I would also point out that the coalition government proposes to amend the size criteria to provide an extra bedroom for disabled claimants who have a non-resident carer, from April 2011.
The level of deductions to housing benefit made where non-dependents are living in the house will be made in stages, starting in April 2011. By April 2014, these increases will bring the rates to the level they would have been had they been fully uprated since 2001 to reflect growth in rents and council tax.
You rightly point out that under the current system of housing benefit, introduced by the Labour administration, the local housing allowance does not fully cover most claimants’ rent in the private sector – 48% of claimants pay an average of £23 per week to make up the shortfall. The changes already announced by the Labour government in its March budget would have made 49% of Housing Benefit recipients assessed under the Local Housing Allowance worse off by an average of £12 a week. Together with the package announced in the June Budget, the overall impact of the changes which are being introduced would be to reduce Local Housing Allowance entitlements by an average of £12 a week, based on current rent levels and accommodation choices.
The coalition government also proposes to triple its contribution to local authorities’ funding for Discretionary Housing Payments for claimants who have difficulty covering their rent. This will increase from £20 million a year, to £30 million in 2011/12 and £60 million a year from 2012/13. This will give authorities more flexibility to provide additional support where it is most needed.
Availability of affordable housing
Of course, increasing the available stock of affordable housing East Dunbartonshire is key to solving the difficulties in which many local people find themselves. The Scottish Government must look at ways to bring back into use the 70,000 houses in Scotland currently sitting empty. It is cheaper and greener to renovate existing properties and it could create thousands of new jobs in the construction sector. It is important that there is a reliable and well regulated private rented sector as a bridge between social housing and buying a house. Engaging with the private rented sector can help to reduce social housing waiting lists and engage private sector capital at a time when the pressures on the public purse have never been greater.
For those for whom private rental too expensive it is vitally important that there is high quality social rented sector housing available. There is an overwhelming case for abolishing right-to-buy for new build council and social landlord houses in Scotland, as is proposed in the Housing Bill, and we are pleased that the Scottish Government listened to the Liberal Democrats on this.

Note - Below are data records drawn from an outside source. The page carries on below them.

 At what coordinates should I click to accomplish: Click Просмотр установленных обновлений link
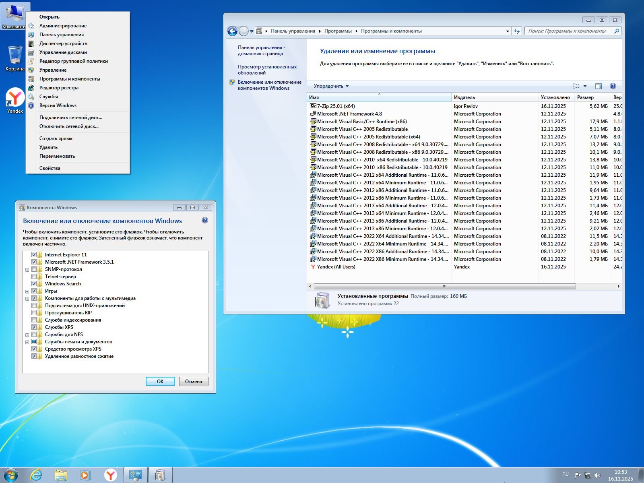[x=267, y=70]
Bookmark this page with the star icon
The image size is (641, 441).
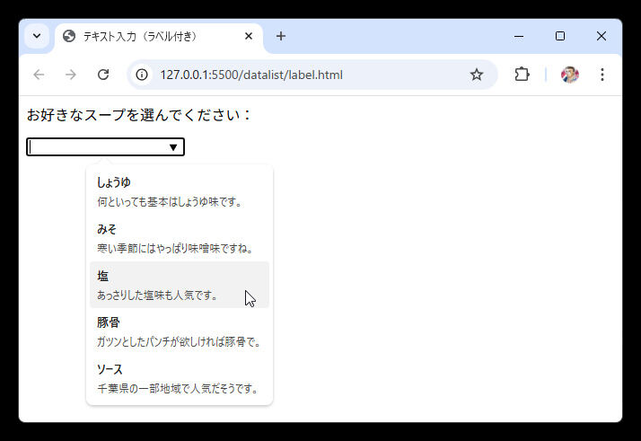(x=477, y=75)
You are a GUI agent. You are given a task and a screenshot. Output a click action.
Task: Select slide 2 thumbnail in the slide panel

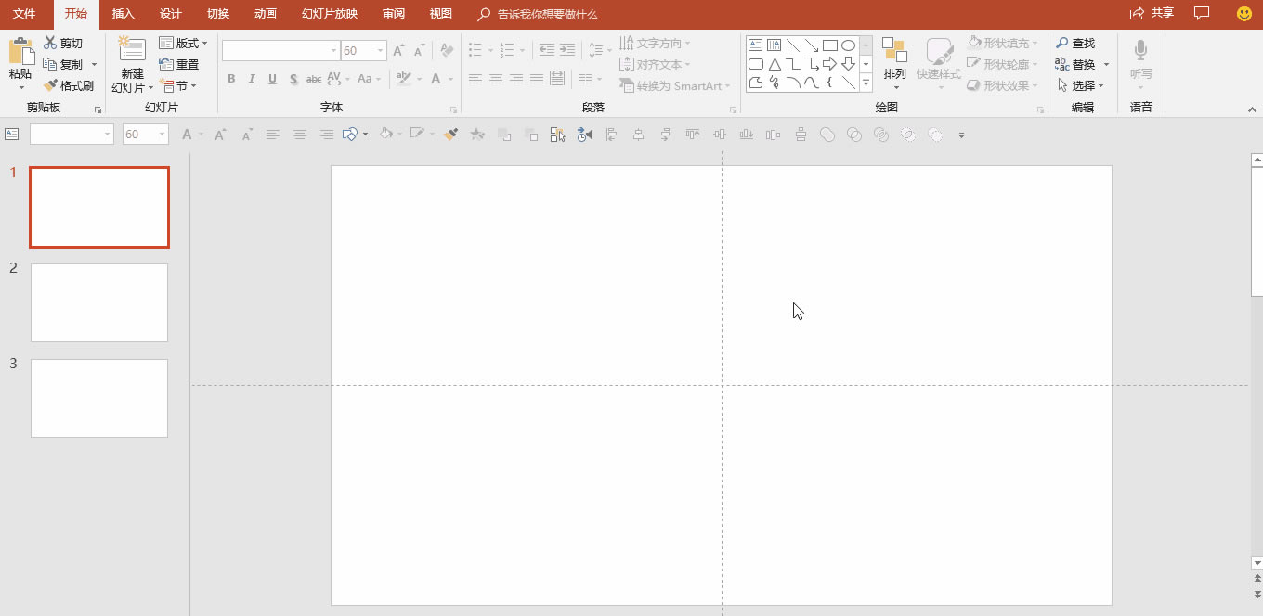click(x=99, y=302)
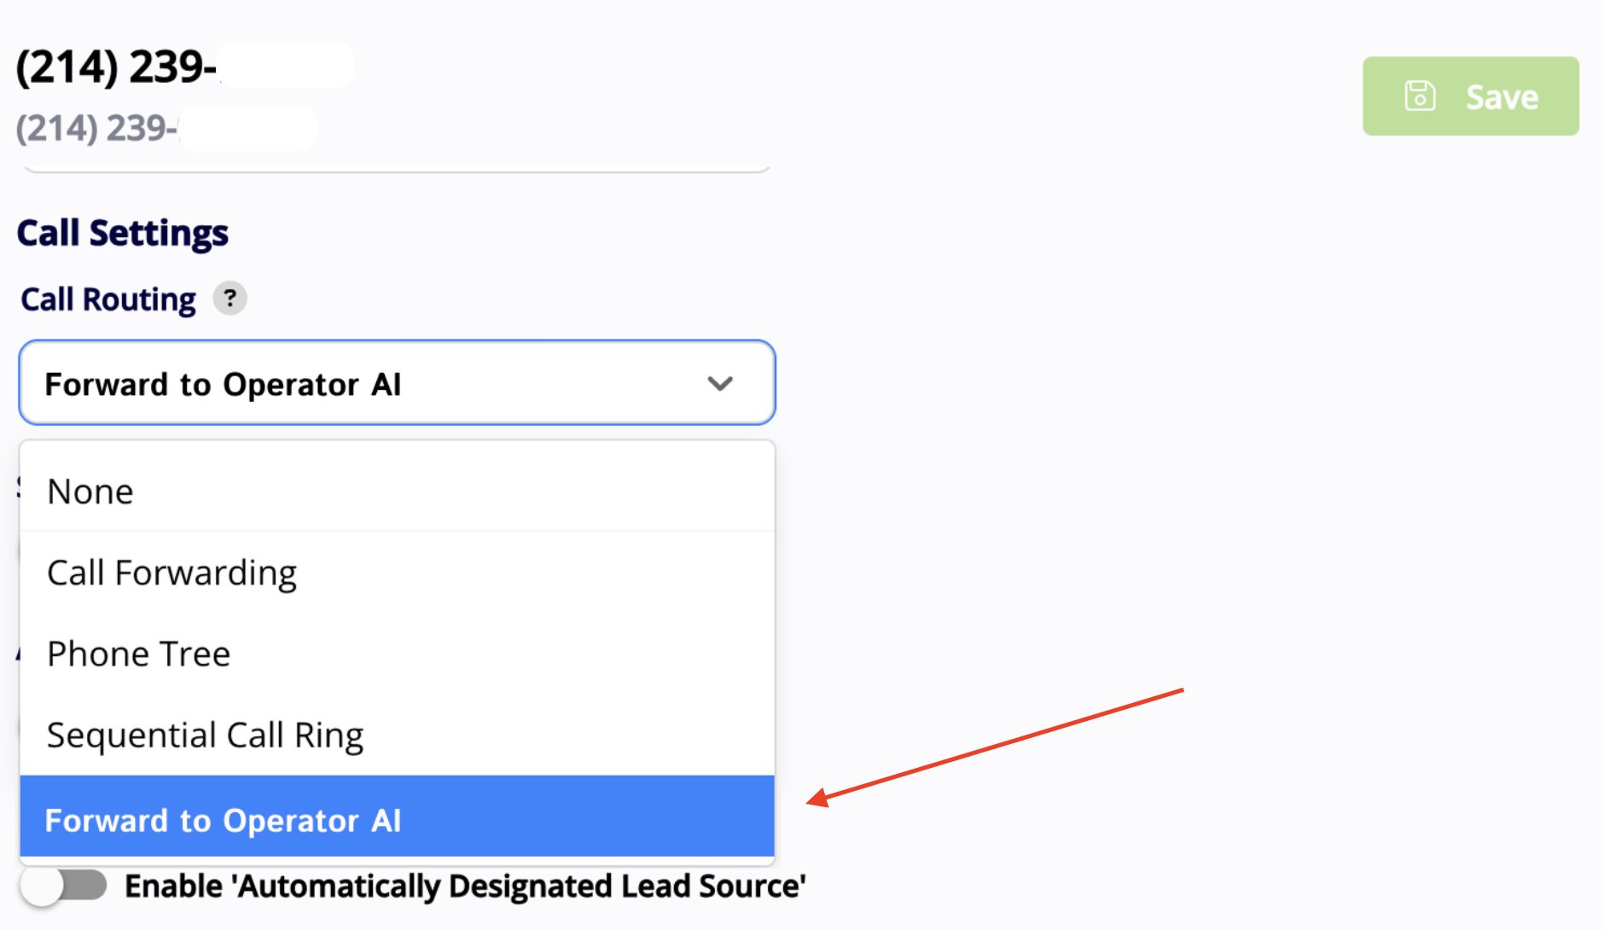Select the None routing option

(90, 491)
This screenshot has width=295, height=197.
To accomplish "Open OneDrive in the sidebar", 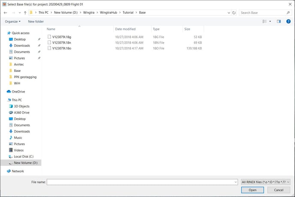I will click(18, 92).
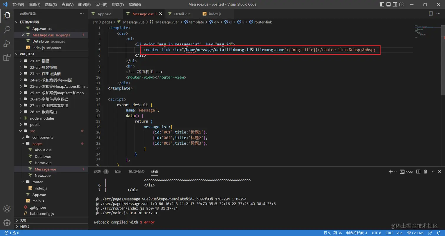
Task: Expand the 28-src-嵌套路由 folder
Action: click(x=43, y=112)
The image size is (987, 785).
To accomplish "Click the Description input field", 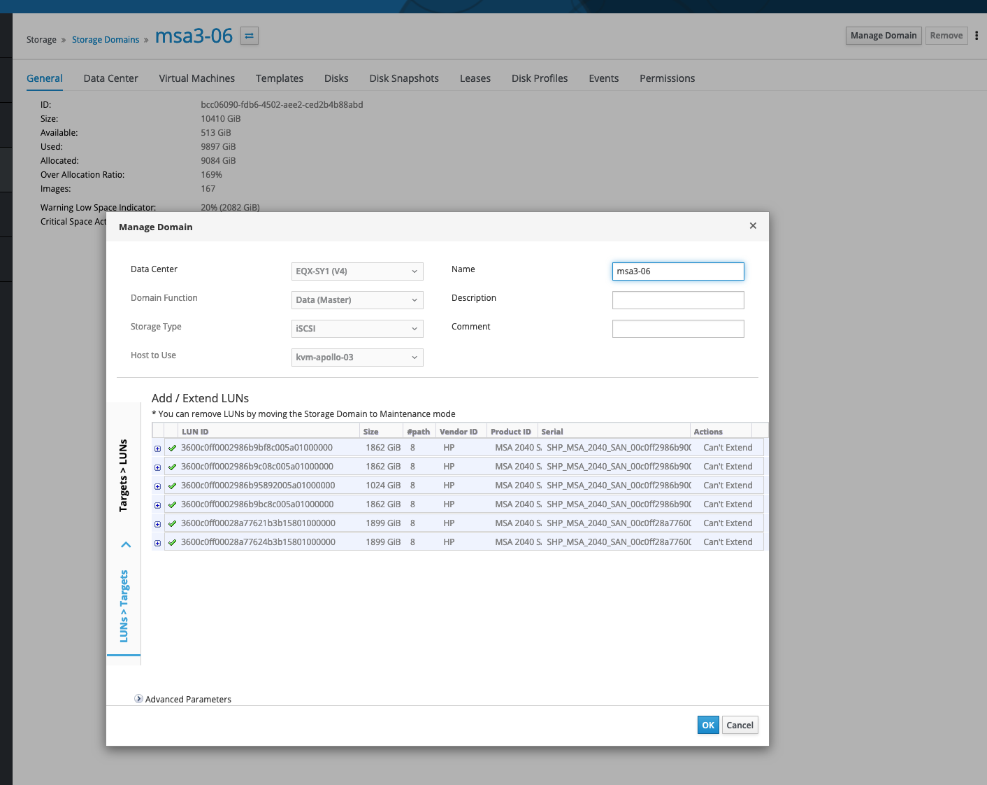I will 677,300.
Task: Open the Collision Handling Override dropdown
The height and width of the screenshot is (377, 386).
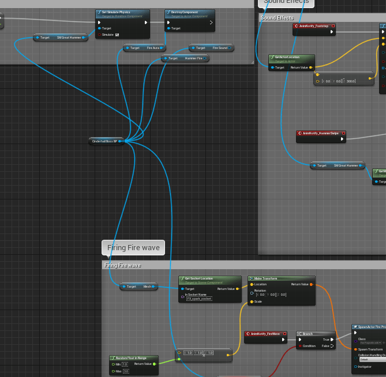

Scottish Liberal Democrats also proposed amendments, approved by Shelter Scotland, to further extend these reforms yet no other party would support these. Comprehensively ending Right to Buy is one step towards providing more affordable housing.
I hope this serves to answer some of your questions and allay your concerns about the upcoming changes. Please be assured that, when legislation is put before Parliament to affect these changes, the impact upon people in East Dunbartonshire will be uppermost in my mind as I consider its merits.